Netflix MediaDatabase — Media Timeline Data Model – Netflix TechBlog – Medium


In the previous post in this series, we described some important Netflix business needs as well as traits of the media data system — called “Netflix Media DataBase” (NMDB) that is used to address them. The curious reader might have noticed that a majority of these characteristics relate to properties of the data managed by NMDB. Specifically, structured data that is modeled around the notion of a media timeline, with additional spatial properties. This blog post details the structure of the media timeline data model used by NMDB called a “Media Document”.

The Media Document Model

The Media Document model is intended to be a flexible framework that can be used to represent static as well as dynamic (varying with time and space) metadata for various media modalities. For example, we would like to be able to represent (1) per-frame color and luminosity information for a video file with 29.97 fps NTSC frame rate, (2) subtitle styling and layout information in a timed text file that is using units of the “media timebase”, as well as (3) spatial attributes of time varying 3D models generated by VFX artists, all with full precision in temporal as well as spatial dimensions.

The Media Document model is designed to be versatile, to allow representing a wide number of document types, ranging from documents resulting from the analysis of an encoded video stream and containing VMAF scores, to documents providing information about events happening simultaneously within multiple timed text streams, to documents providing structured information about a series of DPX images forming a movie clip. To satisfy all these use cases, the Media Document is built around a few core principles that are detailed in the following.

Timing Model

We use the Media Document model to represent timed metadata for our media assets. Hence, we designed it primarily around the notion of timed events. Timed events can be used to represent both intrinsically “periodic” as well as “event-based” timelines. Figure 1 visualizes a periodic sequence of successive video frames. The event of interest, in this case, is a shot change event that occurs after the third frame.

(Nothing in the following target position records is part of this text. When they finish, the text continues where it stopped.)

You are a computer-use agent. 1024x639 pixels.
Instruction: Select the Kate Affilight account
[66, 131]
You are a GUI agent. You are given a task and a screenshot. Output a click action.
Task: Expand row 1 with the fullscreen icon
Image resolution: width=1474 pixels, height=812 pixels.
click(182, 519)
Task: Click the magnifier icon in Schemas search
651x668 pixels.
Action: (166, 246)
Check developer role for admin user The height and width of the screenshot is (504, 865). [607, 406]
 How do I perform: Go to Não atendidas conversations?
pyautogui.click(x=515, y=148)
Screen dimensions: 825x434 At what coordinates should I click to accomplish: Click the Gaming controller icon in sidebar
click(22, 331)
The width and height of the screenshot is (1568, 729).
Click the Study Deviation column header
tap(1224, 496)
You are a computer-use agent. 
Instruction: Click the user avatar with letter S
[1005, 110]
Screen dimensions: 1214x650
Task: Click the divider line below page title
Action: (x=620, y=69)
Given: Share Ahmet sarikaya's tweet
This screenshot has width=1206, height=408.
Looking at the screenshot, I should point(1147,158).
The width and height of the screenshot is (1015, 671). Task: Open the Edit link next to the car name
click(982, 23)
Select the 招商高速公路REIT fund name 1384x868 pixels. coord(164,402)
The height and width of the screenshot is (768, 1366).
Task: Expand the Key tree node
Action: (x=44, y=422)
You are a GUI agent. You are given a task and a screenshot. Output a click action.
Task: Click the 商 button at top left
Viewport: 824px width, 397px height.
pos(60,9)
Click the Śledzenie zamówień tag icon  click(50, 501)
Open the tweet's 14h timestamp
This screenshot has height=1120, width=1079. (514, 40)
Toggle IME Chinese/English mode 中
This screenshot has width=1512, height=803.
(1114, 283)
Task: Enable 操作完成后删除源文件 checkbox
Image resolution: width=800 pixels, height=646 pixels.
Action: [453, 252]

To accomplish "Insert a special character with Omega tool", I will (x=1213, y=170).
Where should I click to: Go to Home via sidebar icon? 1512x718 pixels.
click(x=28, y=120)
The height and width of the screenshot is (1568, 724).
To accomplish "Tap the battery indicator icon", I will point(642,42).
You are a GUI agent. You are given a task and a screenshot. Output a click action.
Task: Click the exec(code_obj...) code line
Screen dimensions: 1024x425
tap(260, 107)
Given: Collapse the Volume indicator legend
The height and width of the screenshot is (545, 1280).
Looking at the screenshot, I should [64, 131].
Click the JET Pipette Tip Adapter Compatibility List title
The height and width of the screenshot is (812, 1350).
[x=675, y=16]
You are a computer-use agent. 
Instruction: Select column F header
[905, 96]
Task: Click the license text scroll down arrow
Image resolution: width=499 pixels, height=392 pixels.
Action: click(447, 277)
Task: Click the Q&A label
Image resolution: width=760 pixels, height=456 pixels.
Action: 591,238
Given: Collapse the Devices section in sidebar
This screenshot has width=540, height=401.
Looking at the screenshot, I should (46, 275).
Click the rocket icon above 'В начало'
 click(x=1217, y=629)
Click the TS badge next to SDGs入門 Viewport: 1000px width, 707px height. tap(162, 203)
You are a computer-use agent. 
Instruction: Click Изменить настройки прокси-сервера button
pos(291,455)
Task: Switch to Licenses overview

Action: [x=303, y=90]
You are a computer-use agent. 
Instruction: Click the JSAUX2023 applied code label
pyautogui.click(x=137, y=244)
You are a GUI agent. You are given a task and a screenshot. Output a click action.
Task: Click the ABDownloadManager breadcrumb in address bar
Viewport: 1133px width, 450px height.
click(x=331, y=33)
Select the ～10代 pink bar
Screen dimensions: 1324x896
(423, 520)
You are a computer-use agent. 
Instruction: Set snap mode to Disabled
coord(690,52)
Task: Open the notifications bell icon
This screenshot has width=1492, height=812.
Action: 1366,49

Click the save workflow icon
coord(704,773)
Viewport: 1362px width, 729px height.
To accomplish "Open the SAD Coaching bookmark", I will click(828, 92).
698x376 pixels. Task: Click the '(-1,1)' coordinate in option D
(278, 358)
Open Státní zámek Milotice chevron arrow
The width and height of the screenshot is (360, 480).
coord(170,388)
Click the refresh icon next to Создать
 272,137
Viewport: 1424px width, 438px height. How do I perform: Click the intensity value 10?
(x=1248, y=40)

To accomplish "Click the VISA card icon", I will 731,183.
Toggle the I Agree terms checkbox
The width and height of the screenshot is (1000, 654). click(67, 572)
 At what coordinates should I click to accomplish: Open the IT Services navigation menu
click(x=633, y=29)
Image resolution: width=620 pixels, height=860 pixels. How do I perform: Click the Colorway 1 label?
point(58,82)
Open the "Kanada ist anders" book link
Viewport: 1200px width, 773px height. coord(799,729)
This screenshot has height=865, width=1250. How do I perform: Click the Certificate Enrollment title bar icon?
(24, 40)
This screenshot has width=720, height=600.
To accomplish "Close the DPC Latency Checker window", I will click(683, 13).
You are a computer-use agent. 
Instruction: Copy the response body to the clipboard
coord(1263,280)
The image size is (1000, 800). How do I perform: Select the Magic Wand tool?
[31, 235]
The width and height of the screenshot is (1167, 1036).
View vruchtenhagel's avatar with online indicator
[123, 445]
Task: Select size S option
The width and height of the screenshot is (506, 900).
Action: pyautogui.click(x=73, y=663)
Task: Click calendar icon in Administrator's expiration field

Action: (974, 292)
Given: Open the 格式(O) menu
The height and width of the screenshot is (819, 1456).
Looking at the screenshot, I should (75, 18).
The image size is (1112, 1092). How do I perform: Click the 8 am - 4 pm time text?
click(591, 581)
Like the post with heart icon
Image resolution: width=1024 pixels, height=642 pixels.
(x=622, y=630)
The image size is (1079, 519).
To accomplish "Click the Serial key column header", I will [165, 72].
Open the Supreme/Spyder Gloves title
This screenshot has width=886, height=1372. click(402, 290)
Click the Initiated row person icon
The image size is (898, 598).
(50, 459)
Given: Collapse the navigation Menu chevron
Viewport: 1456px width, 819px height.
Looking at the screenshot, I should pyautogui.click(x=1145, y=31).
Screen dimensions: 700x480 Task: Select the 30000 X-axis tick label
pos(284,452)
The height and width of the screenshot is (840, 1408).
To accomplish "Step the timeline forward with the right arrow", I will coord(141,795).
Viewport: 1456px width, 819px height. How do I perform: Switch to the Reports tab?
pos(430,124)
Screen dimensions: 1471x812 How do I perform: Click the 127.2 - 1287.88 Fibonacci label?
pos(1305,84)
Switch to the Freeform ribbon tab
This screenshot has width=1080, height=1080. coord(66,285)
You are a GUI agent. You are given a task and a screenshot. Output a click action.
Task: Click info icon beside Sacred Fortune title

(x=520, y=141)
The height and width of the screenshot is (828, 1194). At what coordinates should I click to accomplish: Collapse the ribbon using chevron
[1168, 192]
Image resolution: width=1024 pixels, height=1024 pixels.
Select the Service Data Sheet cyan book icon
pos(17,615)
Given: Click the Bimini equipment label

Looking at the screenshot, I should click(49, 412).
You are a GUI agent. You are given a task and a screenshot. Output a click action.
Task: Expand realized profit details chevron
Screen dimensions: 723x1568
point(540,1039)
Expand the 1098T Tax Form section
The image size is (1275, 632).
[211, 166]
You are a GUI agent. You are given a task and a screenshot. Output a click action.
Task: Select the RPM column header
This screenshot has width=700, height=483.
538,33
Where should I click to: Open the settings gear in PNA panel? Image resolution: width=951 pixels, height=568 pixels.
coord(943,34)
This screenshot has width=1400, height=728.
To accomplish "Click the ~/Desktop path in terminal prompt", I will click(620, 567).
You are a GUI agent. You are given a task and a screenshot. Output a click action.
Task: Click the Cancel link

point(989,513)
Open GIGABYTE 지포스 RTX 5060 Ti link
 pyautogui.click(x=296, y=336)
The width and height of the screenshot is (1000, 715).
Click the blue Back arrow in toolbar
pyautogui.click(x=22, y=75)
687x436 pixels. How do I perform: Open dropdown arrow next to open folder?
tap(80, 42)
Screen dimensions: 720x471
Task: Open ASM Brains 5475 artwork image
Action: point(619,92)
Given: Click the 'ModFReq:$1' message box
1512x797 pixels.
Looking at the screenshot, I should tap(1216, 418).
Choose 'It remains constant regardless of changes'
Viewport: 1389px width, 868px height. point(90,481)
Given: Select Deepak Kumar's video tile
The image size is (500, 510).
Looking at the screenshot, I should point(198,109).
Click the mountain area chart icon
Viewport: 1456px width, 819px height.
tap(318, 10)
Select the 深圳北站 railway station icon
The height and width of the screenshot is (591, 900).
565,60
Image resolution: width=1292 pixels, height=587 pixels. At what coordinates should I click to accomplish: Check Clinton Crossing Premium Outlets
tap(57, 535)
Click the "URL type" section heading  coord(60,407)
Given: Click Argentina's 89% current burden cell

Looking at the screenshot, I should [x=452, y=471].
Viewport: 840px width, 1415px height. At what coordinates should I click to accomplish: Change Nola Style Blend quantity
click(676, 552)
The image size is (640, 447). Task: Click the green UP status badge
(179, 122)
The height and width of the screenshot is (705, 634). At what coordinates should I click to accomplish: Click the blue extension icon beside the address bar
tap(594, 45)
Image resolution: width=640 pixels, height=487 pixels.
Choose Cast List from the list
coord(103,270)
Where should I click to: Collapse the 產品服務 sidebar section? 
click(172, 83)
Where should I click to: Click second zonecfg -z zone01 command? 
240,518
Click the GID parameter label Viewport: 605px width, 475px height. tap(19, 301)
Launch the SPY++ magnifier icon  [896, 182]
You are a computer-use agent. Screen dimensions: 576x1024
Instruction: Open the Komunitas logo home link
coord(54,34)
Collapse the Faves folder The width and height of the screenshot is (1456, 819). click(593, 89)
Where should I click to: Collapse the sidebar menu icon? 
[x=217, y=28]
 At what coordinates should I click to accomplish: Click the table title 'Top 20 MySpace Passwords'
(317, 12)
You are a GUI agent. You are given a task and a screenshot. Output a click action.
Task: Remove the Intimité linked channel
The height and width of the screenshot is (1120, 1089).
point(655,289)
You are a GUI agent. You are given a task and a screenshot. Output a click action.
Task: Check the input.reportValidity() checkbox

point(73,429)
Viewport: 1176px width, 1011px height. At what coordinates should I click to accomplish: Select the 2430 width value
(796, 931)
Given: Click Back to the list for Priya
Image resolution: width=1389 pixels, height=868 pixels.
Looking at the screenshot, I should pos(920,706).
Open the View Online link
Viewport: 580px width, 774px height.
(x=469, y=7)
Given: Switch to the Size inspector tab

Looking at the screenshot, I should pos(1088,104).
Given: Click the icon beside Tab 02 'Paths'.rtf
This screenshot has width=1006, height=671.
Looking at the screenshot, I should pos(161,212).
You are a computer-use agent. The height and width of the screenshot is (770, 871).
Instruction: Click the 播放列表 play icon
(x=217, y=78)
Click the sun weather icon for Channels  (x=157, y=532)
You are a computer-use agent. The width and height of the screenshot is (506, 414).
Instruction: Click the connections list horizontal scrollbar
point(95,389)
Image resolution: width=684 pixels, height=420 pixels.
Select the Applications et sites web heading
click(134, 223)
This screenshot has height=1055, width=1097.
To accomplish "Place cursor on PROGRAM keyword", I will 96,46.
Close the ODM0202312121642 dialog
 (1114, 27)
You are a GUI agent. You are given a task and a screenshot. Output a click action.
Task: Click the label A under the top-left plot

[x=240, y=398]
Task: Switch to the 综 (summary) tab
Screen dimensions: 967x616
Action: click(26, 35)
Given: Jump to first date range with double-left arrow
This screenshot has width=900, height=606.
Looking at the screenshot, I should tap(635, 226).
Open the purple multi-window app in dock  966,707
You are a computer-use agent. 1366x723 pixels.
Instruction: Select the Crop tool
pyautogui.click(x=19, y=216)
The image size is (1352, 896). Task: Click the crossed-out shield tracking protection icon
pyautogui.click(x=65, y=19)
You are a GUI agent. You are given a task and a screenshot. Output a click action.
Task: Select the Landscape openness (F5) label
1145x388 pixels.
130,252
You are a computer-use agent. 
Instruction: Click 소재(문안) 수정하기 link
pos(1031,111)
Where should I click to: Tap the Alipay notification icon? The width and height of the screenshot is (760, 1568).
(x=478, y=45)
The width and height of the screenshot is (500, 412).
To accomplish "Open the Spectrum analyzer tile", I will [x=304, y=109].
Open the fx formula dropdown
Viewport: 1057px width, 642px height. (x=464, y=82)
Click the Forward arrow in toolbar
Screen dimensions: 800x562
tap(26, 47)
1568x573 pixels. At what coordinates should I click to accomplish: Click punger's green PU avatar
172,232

Figure 1: A sequence of video frames that span a shot change

A Media Document instance snippet corresponding to Figure 1 could be as follows.

{

“events”: [
{
“startTime”: T0,
“endTime”: T1,
“metadata”: {
“shotEnvironment”: “outdoors”
}
},
{
“startTime”: T1,
“endTime”: T2,
“metadata”: {
“shotEnvironment”: “indoors”
}
},

]

}

Timed events are similar to TTML (Timed Text Markup Language) subtitle events but with the main difference that in the case of the Media Document, these events are not meant to be displayed to end-users. Rather, they represent metadata about the media asset, that corresponds to the specified time interval. In our model, we made the choice that all events in a given Media Document instance correspond to a single timeline, matching the timeline of the media asset (we would like to point out that the Media Document timing model is equivalent to the timing model associated with the par element from the SMIL specification.). One goal behind this choice is to facilitate timed queries, within a document instance (“get all events happening between 56 seconds and 80 seconds in the movie”) but also across document instances (“is there any active subtitle in all languages of a movie between 132 seconds and 149 seconds in the movie?”).

Figure 2: A media timeline corresponding to subtitle events

In our model, each event occupies a time interval on the timeline. We do not make any assumption on how events are related. For example, in ISO Base Media File Format (BMFF) files, samples may not overlap and are contiguous within a track. In the Media Document model however, events may overlap. There may also be gaps in the timeline, i.e., intervals without events. Figure 2 shows an event-based subtitle timeline where some of the intervals do not have events. A Media Document instance snippet corresponding to Figure 2 could be as follows.

{

“events”: [
{
“startTime”: T0,
“endTime”: T1,
“metadata”: {
“subtitle”: “Hi there! How are you?”
}
},
{
“startTime”: T2,
“endTime”: T3,
“metadata”: {
“subtitle”: “Thanks for asking — i am good. How are you?”
}
},
{
“startTime”: T4,
“endTime”: T5,
“metadata”: {
“subtitle”: “Very well — thanks a lot!”
}
}
]

}

Spatial Model

Just like the timing model, a Media Document is associated with a single spatial coordinate space, and events may be further qualified by spatial attributes, providing details on where the event occurs in this coordinate space. This enables us to offer spatial queries (“get all events appearing in this region of the media asset across the entire movie”) or spatio-temporal queries (“get all events happening during given time interval(s) in given region(s)”).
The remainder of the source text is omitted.